A year ago this month, the world started taking the Islamic State in Iraq and Syria (ISIS) very seriously as no mere al-Qaeda offshoot, but as a grave security threat to the Middle East and beyond. On June 10, 2014, ISIS overpowered Iraqi troops in Iraq's second-biggest city, Mosul. They've been running the city ever since.
The US-led war against ISIS has been full of successes and failures since it started last fall, but political leaders, generals, military analysts and foreign affairs experts alike were taken aback by the fall of another major Iraqi city, Ramadi, last month in a stunning failure of the Iraqi army to hold its ground; instead, the army fled the city, putting up little resistance. It was a turn of events that led to widespread questioning not just about the progress of the anti-ISIS campaign, but about whether the West's strategy needs a thorough rethink. It led Michael Enright to ask Canada's Minister of National Defence, Jason Kenney, what we've gained at all in the fight against ISIS.
"What we've gained first of all is not having ISIS dominate all of Iraq," Kenney replied. "Since the international coalition began its operations against ISIS last October, through aerial strikes and ground training, ISIS's progress or gains in Iraq were largely stopped, and they've lost about 25 to 30 percent of the territory they controlled last September.
"Obviously, there have been recent setbacks in Ramadi and elsewhere, but in any military campaign, you are not going to expect one straight line to the objective. There are always going to be gains and losses, but fundamentally, we've at least contained this organization and degraded its capabilities."
Kenney said that while Canada's armed forces will still conduct air strikes and provide staff to advise and assist Kurdish peshmerga fighters, the Conservative government will not expand our role in Iraq to include ground troops. He said that if ISIS is to be defeated, it will require Iraqi ground troops to take the battle to ISIS; those Canadian air strikes are done in support of Iraq's armed forces, who are being trained by the US.

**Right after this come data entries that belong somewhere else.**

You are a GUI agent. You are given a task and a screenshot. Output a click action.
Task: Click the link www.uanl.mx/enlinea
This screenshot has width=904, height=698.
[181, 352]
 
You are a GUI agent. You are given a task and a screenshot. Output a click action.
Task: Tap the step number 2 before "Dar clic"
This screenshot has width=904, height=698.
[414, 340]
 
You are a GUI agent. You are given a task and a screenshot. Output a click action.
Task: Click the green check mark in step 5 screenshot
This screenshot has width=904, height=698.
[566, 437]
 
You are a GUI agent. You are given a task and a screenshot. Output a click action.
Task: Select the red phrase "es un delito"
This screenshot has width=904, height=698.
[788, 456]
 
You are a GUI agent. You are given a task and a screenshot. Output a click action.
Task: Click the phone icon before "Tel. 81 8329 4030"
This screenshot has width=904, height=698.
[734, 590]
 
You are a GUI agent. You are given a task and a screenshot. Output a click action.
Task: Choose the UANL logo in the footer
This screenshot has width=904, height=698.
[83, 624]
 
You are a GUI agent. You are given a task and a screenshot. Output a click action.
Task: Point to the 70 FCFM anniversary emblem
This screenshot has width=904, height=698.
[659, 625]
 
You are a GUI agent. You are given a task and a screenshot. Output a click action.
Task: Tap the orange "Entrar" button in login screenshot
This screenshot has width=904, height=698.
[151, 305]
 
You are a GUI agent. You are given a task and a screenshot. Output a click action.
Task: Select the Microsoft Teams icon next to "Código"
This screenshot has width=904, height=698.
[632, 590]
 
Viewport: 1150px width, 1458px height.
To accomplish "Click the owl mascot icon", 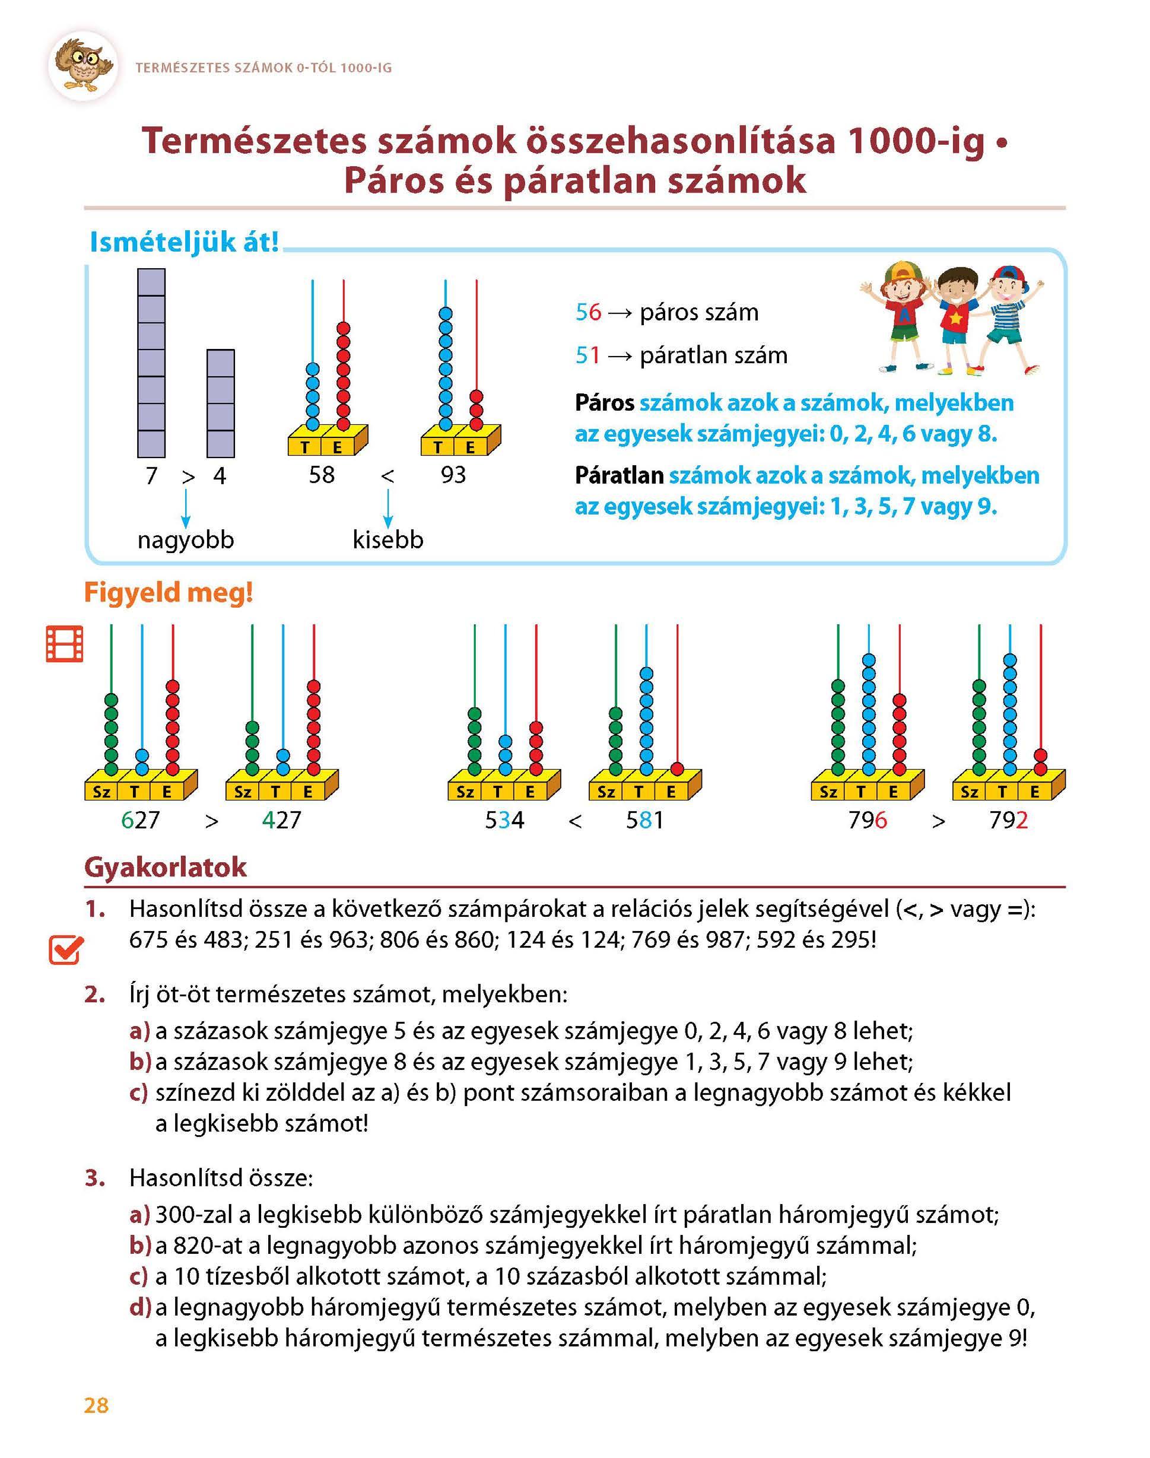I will [x=83, y=65].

Andrew Bacevich, a retired U.S. Army colonel and Professor Emeritus of History and International Relations at Boston University, agrees that the war must be won on the ground and that the fighting on the ground must be done by forces from the region, but he doesn't see the Iraqi army as being up to the job. "I have very little faith at this point that an Iraqi is going to fight," Bacevich told Michael Enright. "When we think about creating an army, there are two elements. The first element is inculcating the skills necessary to fight. And I think the United States can do a pretty good job of conveying those skills. But the second requirement of an effective army is will - to have soldiers who are willing to fight, who are willing to die for a cause, for a country. And there, it seems to me, as people from outside the Islamic world, our ability to inculcate the will to fight is very, very limited.
"But there are other countries in the region that are as eager as we are to bring about the demise of ISIS, and whether one likes it or not, one such country is Iran. One of the unintended consequences of the US-led invasion of Iraq was to empower the Iranians. Whether we approve of their policies or not, they are once again a player in the politics of the Persian Gulf, and as a player, we have a common interest with Iran in trying to destroy ISIS."
Bacevich went on to suggest that the West's Middle Eastern entire strategy hasn't been working and that the West's military presence in the region has been entirely counterproductive. "We can defeat ISIS militarily, but it doesn't lie within the West's power to impose our vision of what life is like on the Islamic world, and if we try to impose it on them militarily, it will only increase their resistance to the West. Western military intervention exacerbates the problem rather than providing a solution."